» Records for processing:
★ ★ ★
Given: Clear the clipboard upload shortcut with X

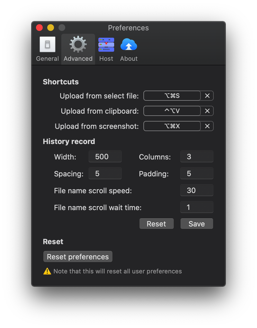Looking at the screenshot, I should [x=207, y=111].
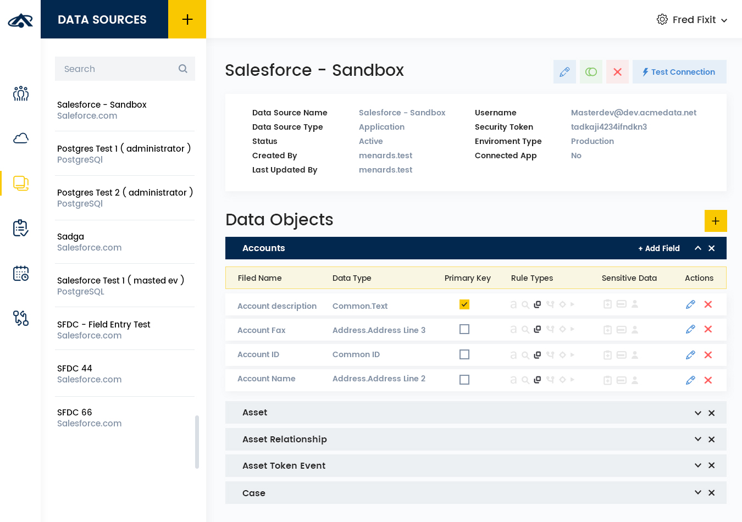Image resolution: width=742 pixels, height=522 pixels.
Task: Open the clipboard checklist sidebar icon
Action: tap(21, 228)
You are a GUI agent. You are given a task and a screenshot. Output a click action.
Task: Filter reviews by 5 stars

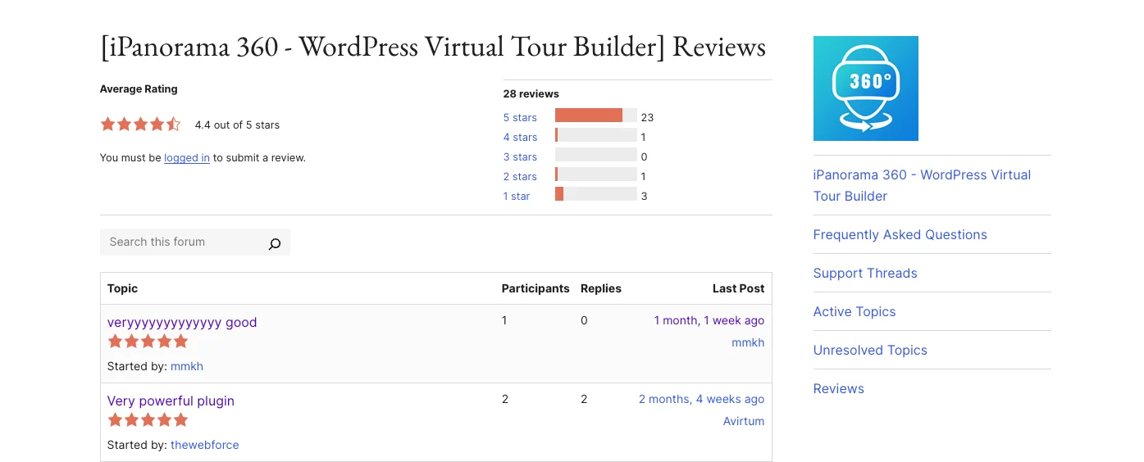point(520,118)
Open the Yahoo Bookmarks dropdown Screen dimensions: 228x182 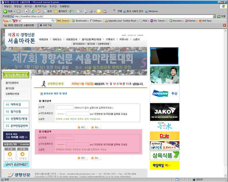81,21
★ ★ ★
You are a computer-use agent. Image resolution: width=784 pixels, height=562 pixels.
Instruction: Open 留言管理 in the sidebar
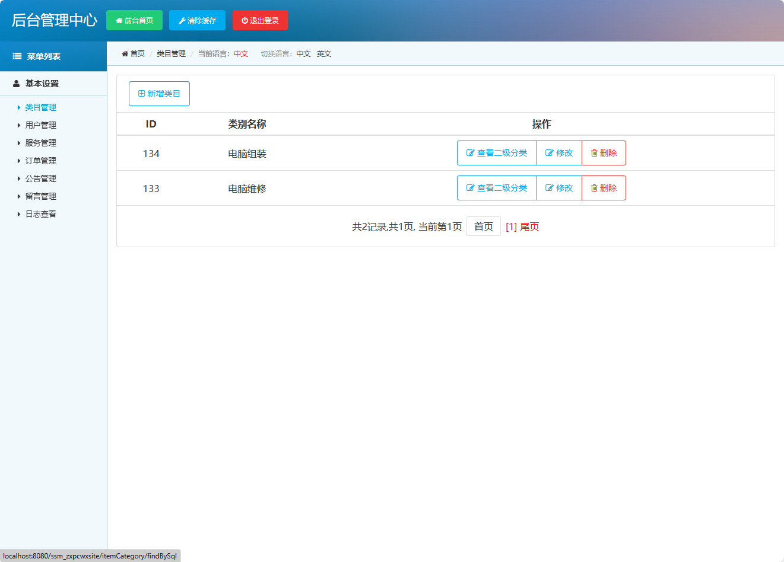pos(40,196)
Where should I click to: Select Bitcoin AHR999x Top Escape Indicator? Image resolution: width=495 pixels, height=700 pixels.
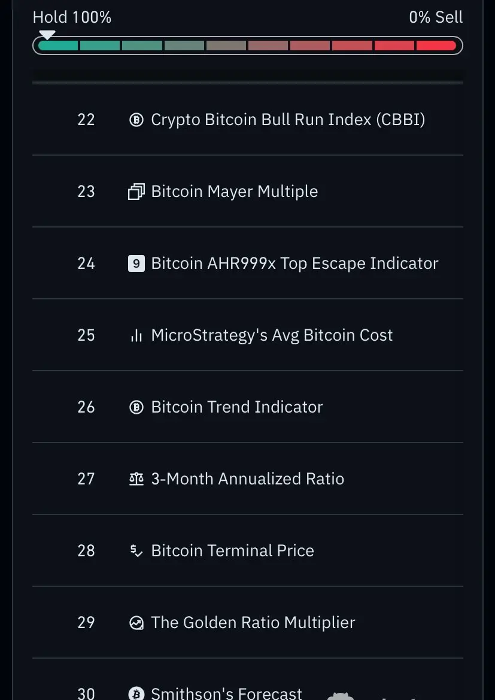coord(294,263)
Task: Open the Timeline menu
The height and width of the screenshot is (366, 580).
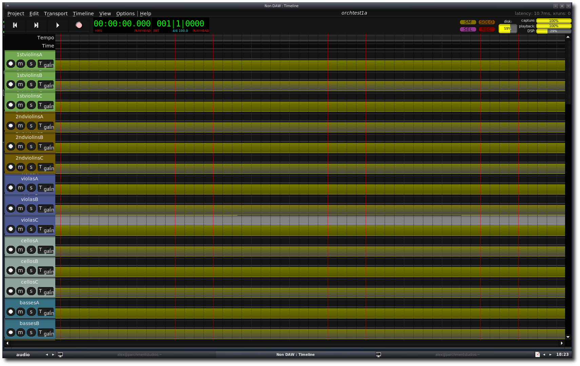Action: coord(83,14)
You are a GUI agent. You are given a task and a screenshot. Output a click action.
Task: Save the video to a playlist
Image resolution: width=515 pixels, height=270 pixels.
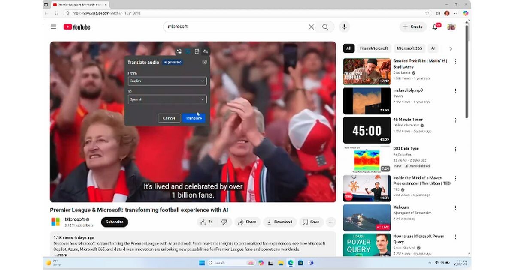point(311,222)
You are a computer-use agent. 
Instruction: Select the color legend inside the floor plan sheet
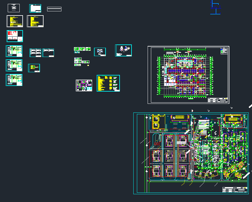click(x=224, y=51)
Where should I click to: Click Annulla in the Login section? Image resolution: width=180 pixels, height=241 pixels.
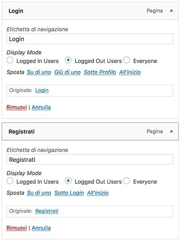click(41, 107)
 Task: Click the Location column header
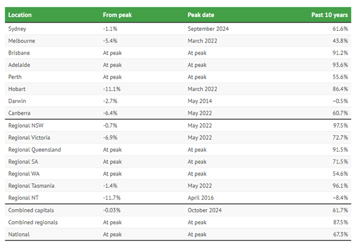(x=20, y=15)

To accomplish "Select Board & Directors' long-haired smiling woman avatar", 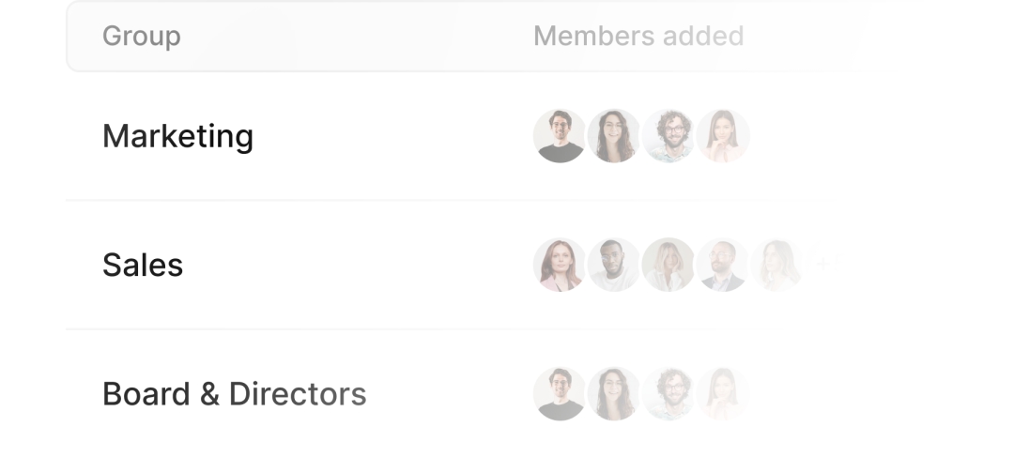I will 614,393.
★ ★ ★
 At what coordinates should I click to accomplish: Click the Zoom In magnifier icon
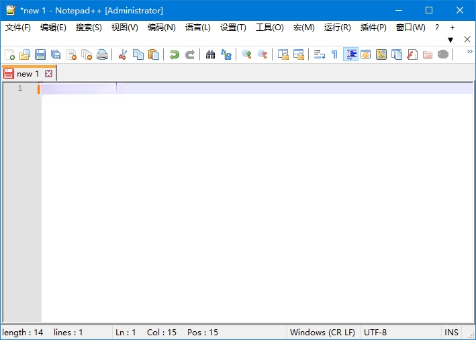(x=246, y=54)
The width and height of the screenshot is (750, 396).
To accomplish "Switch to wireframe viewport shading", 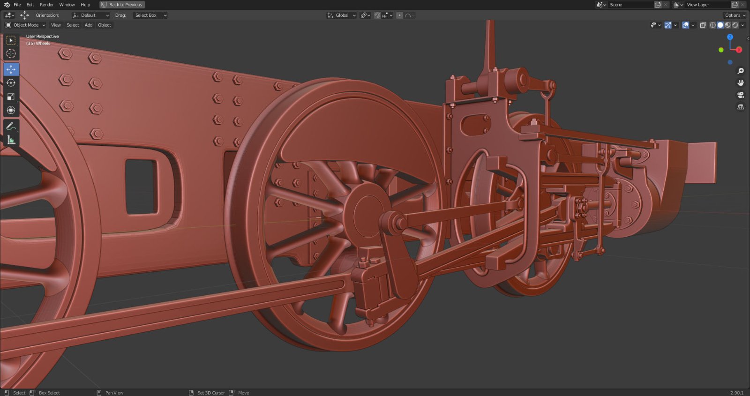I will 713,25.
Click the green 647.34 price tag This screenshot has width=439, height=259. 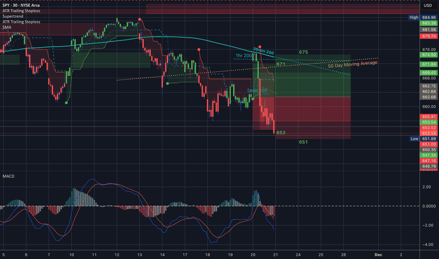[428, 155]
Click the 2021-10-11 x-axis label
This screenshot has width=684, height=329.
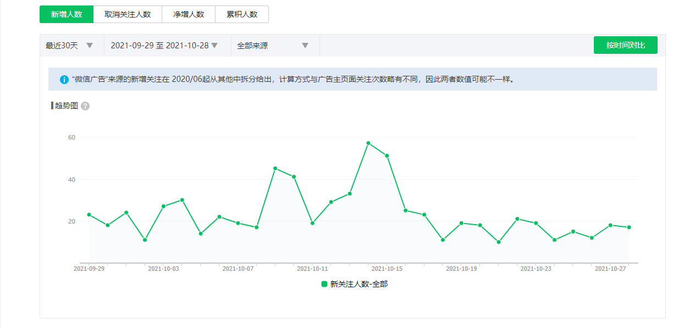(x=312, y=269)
★ ★ ★
» What is expected: Lines with "computer" in the listing above: state how many there are, and nothing else.

» Exercise solution: 2